A: DataDome protects some of the world’s biggest websites and applications, and blocking attackers has a real positive impact both for the companies and for their end users. It’s nice to walk down the street and see familiar brands all over the place, knowing that we protect their businesses and help them operate smoothly.What’s also really cool at DataDome is that our detection engine is built in such a way that it’s very easy to deploy new signals and new strategies. If we have an idea or an intuition, we can deploy it on a subset of traffic, start collecting signals to confirm whether our intuition was correct, and very quickly use these signals to block millions of malicious requests.
Of course, we carefully review and monitor all our changes to make sure we never disrupt our customers’ traffic. But in very little time, we can start to collect new signals and enforce new detection patterns, which is really useful when a customer comes under a new kind of attack.
Q: If you had to work in any other industry or role, what would it be?
A: Difficult question! I really enjoy security, so maybe something related to human fraud, fighting money laundering for example. It’s an interesting topic with potentially huge impact.
Q: What advice do you have for someone looking to break into online threat research?
A: There isn’t really a right or wrong background for this work, and it’s something you can start learning by yourself if you’re motivated.
It’s important to be familiar with how the web is working: web architecture, networking, JavaScript, proxies, etc. And of course, you should try to create a few bots and see what you can learn! Most importantly, you need to be curious. You won’t find a tutorial online, so you need to experiment and develop your knowledge yourself.
When we hire for my team, we look for people with an automation mindset. At our scale, data processing and data automation are very important.

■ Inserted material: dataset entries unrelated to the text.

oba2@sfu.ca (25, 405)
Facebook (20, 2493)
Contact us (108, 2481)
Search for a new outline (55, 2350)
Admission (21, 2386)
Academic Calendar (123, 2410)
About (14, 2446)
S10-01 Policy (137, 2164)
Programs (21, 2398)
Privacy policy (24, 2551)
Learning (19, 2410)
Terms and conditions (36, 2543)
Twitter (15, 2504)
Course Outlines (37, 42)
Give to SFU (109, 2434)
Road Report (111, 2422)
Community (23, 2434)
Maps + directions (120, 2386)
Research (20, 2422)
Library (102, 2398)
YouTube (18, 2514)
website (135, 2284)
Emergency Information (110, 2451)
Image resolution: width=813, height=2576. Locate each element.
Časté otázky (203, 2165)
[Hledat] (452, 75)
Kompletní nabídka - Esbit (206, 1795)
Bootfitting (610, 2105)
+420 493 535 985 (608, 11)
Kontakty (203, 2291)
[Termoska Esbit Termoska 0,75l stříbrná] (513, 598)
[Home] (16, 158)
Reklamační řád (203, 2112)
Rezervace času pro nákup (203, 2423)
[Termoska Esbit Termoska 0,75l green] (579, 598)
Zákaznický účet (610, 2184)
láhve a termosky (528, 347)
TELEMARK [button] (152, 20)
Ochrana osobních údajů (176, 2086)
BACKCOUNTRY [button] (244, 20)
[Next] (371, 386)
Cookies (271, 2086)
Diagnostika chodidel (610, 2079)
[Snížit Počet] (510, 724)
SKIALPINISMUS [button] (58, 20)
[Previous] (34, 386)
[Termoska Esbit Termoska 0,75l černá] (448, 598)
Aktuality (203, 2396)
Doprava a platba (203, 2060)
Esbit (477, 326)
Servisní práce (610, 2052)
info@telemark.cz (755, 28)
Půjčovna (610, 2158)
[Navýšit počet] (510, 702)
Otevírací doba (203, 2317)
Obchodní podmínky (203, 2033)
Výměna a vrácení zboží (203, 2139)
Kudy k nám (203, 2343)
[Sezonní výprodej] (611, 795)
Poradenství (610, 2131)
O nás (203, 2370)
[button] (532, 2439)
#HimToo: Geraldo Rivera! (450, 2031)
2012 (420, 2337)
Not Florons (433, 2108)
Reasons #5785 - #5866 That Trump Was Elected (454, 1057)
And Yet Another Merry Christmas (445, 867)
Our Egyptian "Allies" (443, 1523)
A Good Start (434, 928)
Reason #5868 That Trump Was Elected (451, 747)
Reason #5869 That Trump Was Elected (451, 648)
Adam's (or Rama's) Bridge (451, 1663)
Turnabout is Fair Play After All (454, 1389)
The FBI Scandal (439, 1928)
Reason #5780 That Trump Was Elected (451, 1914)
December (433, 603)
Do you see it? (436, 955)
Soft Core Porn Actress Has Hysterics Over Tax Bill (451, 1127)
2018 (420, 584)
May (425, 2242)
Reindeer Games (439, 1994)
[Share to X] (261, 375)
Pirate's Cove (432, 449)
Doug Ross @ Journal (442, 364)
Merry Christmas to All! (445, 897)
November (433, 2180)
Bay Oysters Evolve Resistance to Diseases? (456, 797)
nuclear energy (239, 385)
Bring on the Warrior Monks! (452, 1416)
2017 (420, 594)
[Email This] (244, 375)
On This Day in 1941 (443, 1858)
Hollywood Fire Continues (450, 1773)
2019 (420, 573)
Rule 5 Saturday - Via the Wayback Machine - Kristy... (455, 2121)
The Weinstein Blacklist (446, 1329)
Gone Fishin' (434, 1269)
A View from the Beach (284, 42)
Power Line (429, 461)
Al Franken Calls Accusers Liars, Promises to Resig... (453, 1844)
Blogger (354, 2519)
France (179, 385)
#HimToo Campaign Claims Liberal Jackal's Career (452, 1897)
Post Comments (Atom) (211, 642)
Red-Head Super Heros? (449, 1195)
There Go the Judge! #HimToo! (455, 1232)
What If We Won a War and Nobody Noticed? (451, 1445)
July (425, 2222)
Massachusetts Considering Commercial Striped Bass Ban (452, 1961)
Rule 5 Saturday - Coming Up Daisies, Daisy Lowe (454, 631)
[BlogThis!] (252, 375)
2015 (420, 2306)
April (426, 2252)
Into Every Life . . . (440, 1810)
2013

Aside from that, our team members have different skills. Some are data scientists with deep machine learning expertise; some have a mix of data science and cybersecurity analyst skills. Others are true security experts, with specialist skills in topics like network and web security.
So, we have a wide range of profiles, and we want to continue that way. When someone attacks you, they don’t play within the rules, and they don’t care what university you went to. So it’s good to have a diversity of skills to ensure that we always have what it takes to stay ahead of bots.